■ Data supplied:
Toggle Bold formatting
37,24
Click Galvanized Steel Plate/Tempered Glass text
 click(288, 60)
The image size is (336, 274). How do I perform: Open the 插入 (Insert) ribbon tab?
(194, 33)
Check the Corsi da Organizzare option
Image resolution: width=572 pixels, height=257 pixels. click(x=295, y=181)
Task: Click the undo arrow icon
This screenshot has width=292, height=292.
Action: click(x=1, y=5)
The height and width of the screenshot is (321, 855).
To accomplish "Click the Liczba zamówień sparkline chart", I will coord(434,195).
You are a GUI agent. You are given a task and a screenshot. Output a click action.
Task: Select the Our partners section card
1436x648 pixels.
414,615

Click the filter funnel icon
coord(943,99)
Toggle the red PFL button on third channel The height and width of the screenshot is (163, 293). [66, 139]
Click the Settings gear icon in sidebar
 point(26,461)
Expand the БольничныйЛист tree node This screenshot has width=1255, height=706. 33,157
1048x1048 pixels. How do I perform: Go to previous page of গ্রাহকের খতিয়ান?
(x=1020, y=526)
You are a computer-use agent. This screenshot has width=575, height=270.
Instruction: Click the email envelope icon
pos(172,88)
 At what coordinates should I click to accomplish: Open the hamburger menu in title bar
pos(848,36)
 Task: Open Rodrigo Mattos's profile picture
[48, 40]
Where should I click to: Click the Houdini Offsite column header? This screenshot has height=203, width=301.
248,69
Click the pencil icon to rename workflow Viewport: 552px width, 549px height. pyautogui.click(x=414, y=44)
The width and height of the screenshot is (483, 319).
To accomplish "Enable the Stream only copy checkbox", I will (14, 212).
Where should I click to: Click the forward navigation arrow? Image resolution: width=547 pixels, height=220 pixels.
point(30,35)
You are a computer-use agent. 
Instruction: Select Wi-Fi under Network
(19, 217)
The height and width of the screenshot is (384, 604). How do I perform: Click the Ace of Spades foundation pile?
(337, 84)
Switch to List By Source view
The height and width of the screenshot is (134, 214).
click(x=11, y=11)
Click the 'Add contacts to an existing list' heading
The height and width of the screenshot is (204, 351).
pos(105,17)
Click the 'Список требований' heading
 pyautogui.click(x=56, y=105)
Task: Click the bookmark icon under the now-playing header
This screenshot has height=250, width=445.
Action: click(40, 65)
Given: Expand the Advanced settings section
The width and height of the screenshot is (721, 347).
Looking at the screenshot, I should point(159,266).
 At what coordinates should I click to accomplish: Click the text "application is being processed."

■ Task objective: Please give again the lines above between the line holding "You are a GUI" and the line holding "The width and height of the screenshot is (483, 319).", inclusive, exactly as they are and with nothing added.

■ Exercise response:
You are a GUI agent. You are given a task and a screenshot. Output a click action.
Task: Select the Our partners section card
1436x648 pixels.
414,615

Click the filter funnel icon
coord(943,99)
Toggle the red PFL button on third channel The height and width of the screenshot is (163, 293). [66, 139]
Click the Settings gear icon in sidebar
 point(26,461)
Expand the БольничныйЛист tree node This screenshot has width=1255, height=706. 33,157
1048x1048 pixels. How do I perform: Go to previous page of গ্রাহকের খতিয়ান?
(x=1020, y=526)
You are a computer-use agent. This screenshot has width=575, height=270.
Instruction: Click the email envelope icon
pos(172,88)
 At what coordinates should I click to accomplish: Open the hamburger menu in title bar
pos(848,36)
 Task: Open Rodrigo Mattos's profile picture
[48, 40]
Where should I click to: Click the Houdini Offsite column header? This screenshot has height=203, width=301.
248,69
Click the pencil icon to rename workflow Viewport: 552px width, 549px height. pyautogui.click(x=414, y=44)
The width and height of the screenshot is (483, 319).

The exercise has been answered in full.